▶ [The problem]: Scan the listing below for "icon", then report every line that has it.

▶ [Provided records]:

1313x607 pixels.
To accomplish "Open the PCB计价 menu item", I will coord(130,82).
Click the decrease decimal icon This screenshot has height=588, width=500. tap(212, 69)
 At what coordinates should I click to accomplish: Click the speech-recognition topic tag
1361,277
...
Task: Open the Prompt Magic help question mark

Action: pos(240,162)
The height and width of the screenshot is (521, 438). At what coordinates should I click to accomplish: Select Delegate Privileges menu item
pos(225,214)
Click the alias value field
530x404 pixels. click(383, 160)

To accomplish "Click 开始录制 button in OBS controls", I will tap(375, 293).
* * *
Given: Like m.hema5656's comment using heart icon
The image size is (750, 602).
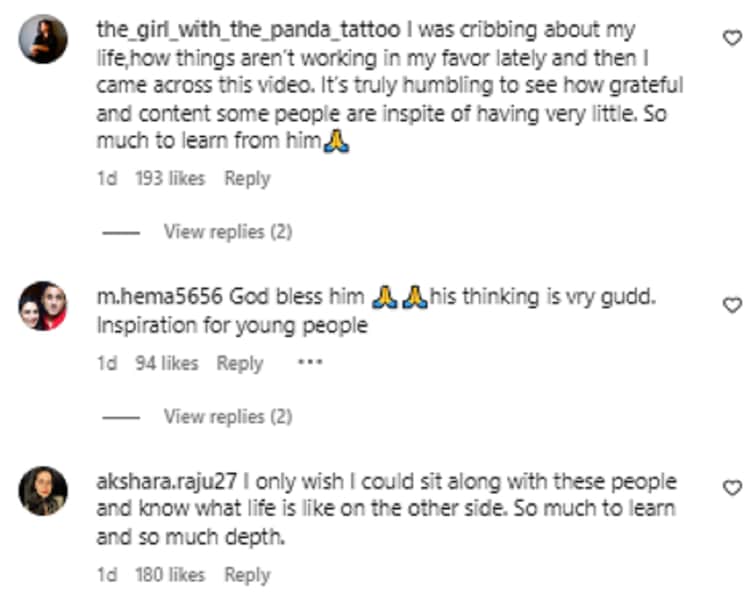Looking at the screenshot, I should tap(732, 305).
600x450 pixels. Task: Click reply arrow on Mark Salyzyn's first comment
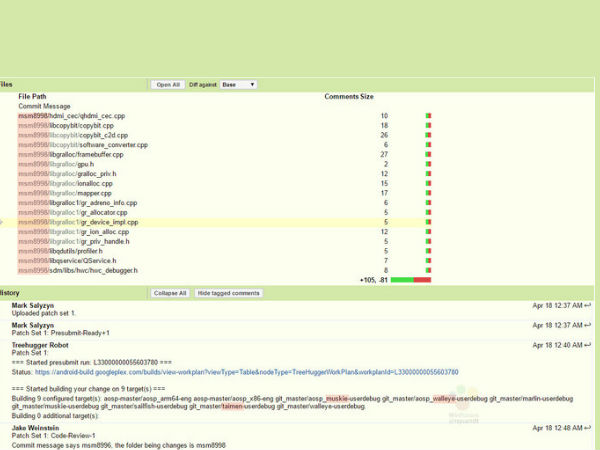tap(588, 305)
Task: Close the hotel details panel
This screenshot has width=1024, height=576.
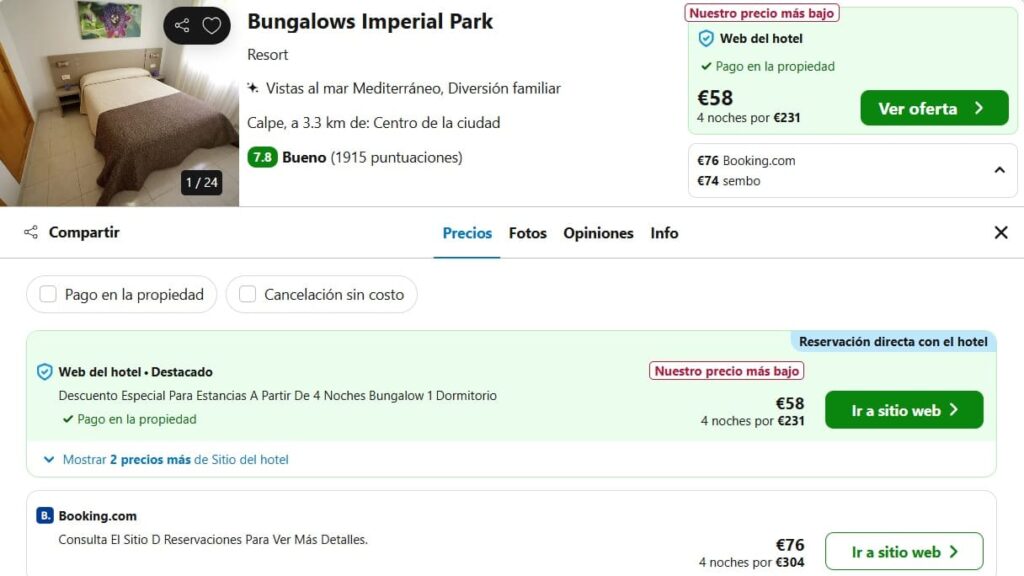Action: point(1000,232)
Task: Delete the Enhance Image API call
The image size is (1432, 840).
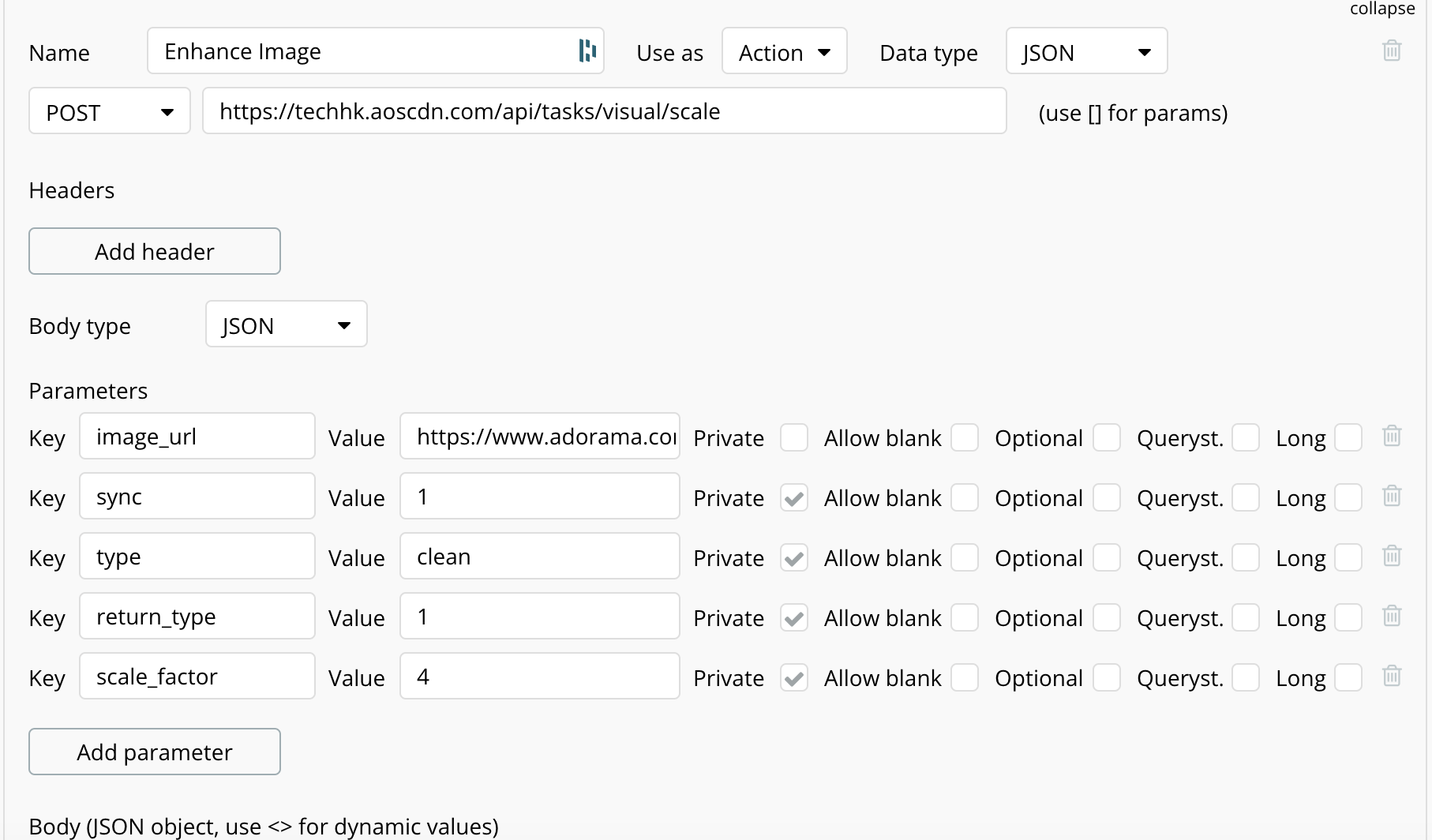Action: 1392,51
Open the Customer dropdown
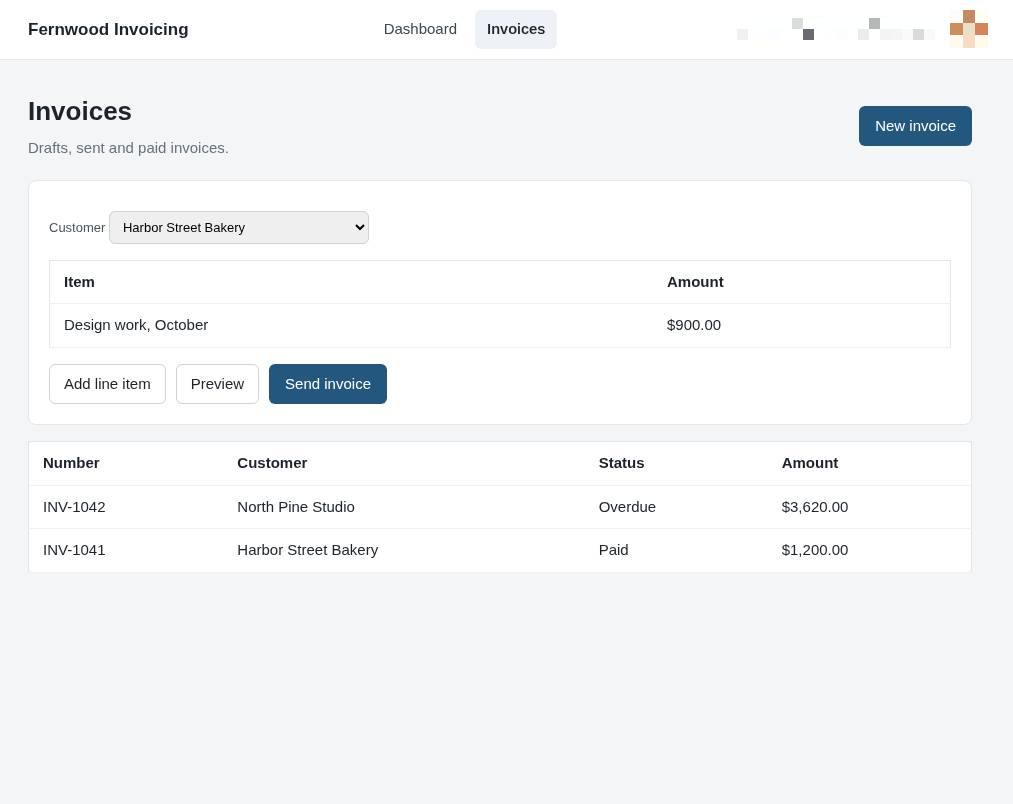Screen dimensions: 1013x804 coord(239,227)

▶ [Solved exercise]:
Click the decrease decimal icon This screenshot has height=588, width=500. tap(212, 69)
Given: Like m.hema5656's comment using heart icon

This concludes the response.